I think it'd be neat if I could save snippets of anything I wanted into a "My Clips" folder. Like, say I'm watching a live car chase, and it ends with a spectacular crash. I could rewind a bit, mark starting point "A," play it through the crash, mark ending point "B." I'm prompted to name the clip and hit save.

There you go: Party mix of nip slips, explosions and cute animal tricks!


----------



## Laxguy (Dec 2, 2010)

What, and put Youtube out of business?  Great idea, but I think it'd be a warm day in Heaven before that will happen.


----------



## CallMeCoach (Jan 29, 2013)

I don't know how much they control this, but I'd love to see HBO's prices dip. There are a lot of shows on HBO that I like but can't see paying the price.


----------



## ndfan1993 (Jan 9, 2013)

tool_army said:


> THIS. Why there's not a "link" or button press that allows you to flip back and forth between the list and to-do list is mindboggling to me. I've had numerous different TV providers over the years, most of which were in the DVR era. Directv is the ONLY one I've had where those two screens have no connection with one another.


You would think this wouldn't be too hard to tie into the "List" button on the remote, just add a tab to it to allow to see Recording Info - Two button pushes are all that is needed. Not sure why they are behind on this.

What are the odds that we see any of this?


----------



## markrogo (Sep 18, 2007)

WestDC said:


> I would like to pay only for the channels I watch / record


That's all you pay for now. (I realize you meant something else, but since you and I don't watch the same channels, we're each only paying for the channels we do watch.

You should read this: http://www.slate.com/blogs/moneybox...g_a_la_carte_is_not_the_miracle_it_seems.html

--------------

Now, back to fantasizing:

Build me a cloud DVR. I don't need all this equipment in my house, a little Roku/AppleTV-type box will do fine, thanks.

Then you can back up my record links, my recordings, etc. You can even store one copy of "The Walking Dead" for all 2 million of us that record it (or whatever amount of de-duplication the copyright holders let you get away).

You can switch to H.265 someday with a new $59 Roku-sized box instead of having to replace many-hundred-dollar DVRs.

Yes, not all your customers will want this like I do. Fine, keep giving them regular old DVRs. I'm in on the cloud thing, though. I'll sign up first.

You'll save millions (billions?) in the long run. Less hardware, fewer service calls (many many fewer).

Oh, and yeah, some trickplay might not be perfectly smooth, but that's OK -- it never has been under MRV either.

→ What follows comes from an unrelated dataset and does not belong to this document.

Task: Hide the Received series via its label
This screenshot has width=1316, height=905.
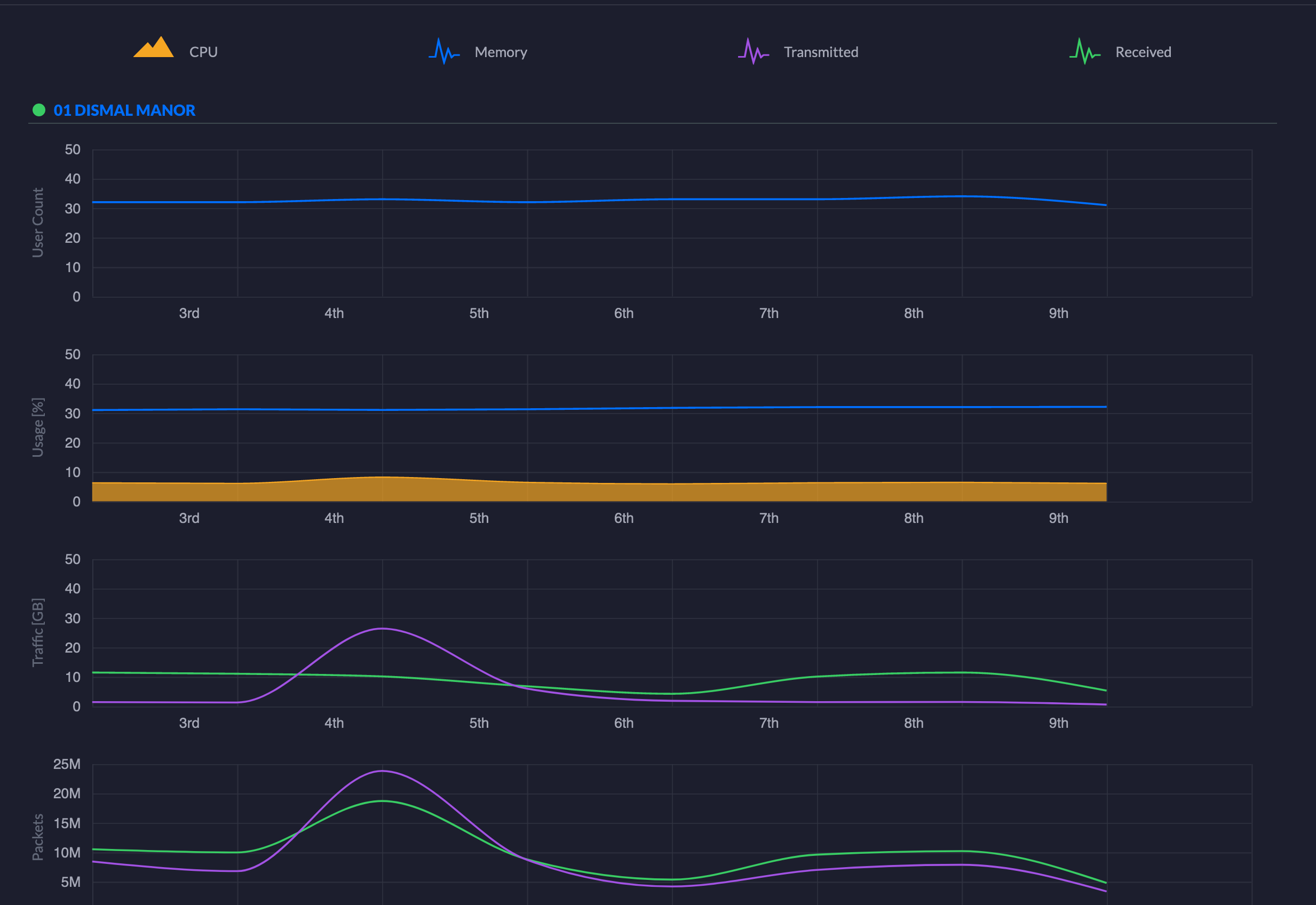Action: (1143, 52)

I mean, since we're fantasizing....


----------



## Laxguy (Dec 2, 2010)

CallMeCoach said:


> I don't know how much they control this, but I'd love to see HBO's prices dip. There are a lot of shows on HBO that I like but can't see paying the price.

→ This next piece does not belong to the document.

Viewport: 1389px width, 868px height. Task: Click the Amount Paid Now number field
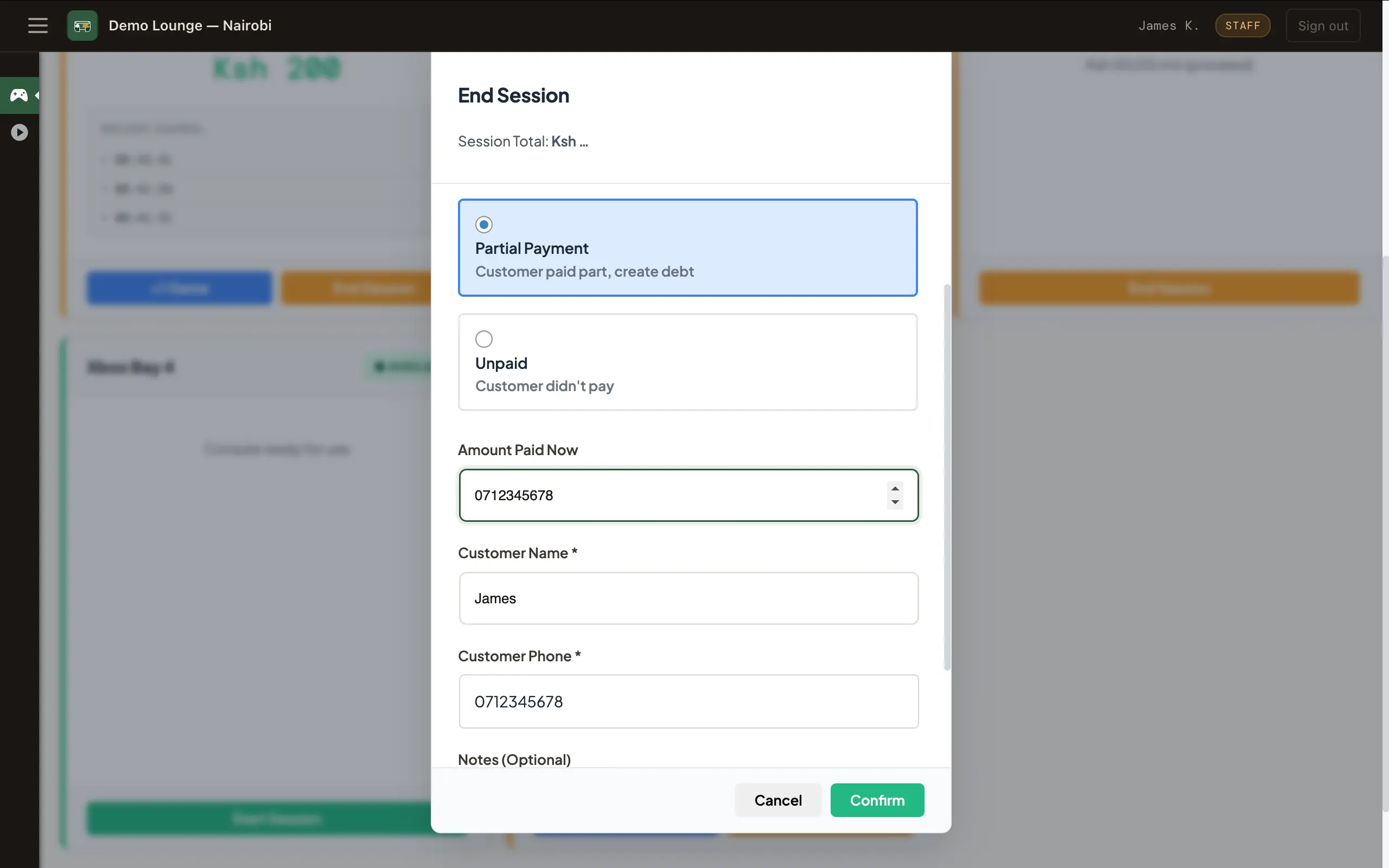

Then you don't like them quite enough! 
This also is what we'd like to see from DIRECTV, not HBO.


----------



## Richierich (Jan 10, 2008)

When I am Managing and Performing Maintenance on my Playlists I would like the position to stay in the same place after I Delete a Recording or Folder.

If there is an Older Recording left in that Folder it takes me down to where those other Recordings are with that same date so it is constantly Resorting based on date.

I then have to get out of the Playlist and then get back in the Playlist if I am up top which is a PITA.


----------



## patmurphey (Dec 21, 2006)

markrogo said:


> ...Build me a cloud DVR. I don't need all this equipment in my house, a little Roku/AppleTV-type box will do fine, thanks.
> 
> Then you can back up my record links, my recordings, etc. You can even store one copy of "The Walking Dead" for all 2 million of us that record it (or whatever amount of de-duplication the copyright holders let you get away)...


How does it make sense to change from one broadcast to 2 million distributed recordings, stored and played locally, to one stored copy and 2 million downloads hogging a colossal amount of bandwidth?


----------



## markrogo (Sep 18, 2007)

patmurphey said:


> How does it make sense to change from one broadcast to 2 million distributed recordings, stored and played locally, to one stored copy and 2 million downloads hogging a colossal amount of bandwidth?


Bandwidth is more or less free. And I did some crude math suggesting that based on my current viewing and my understanding of DirecTV's bitrates, I'd be capable of keeping my existing Comcast internet without any risk of overages (and Comcast is in the process of actually raising caps on most plans anyway).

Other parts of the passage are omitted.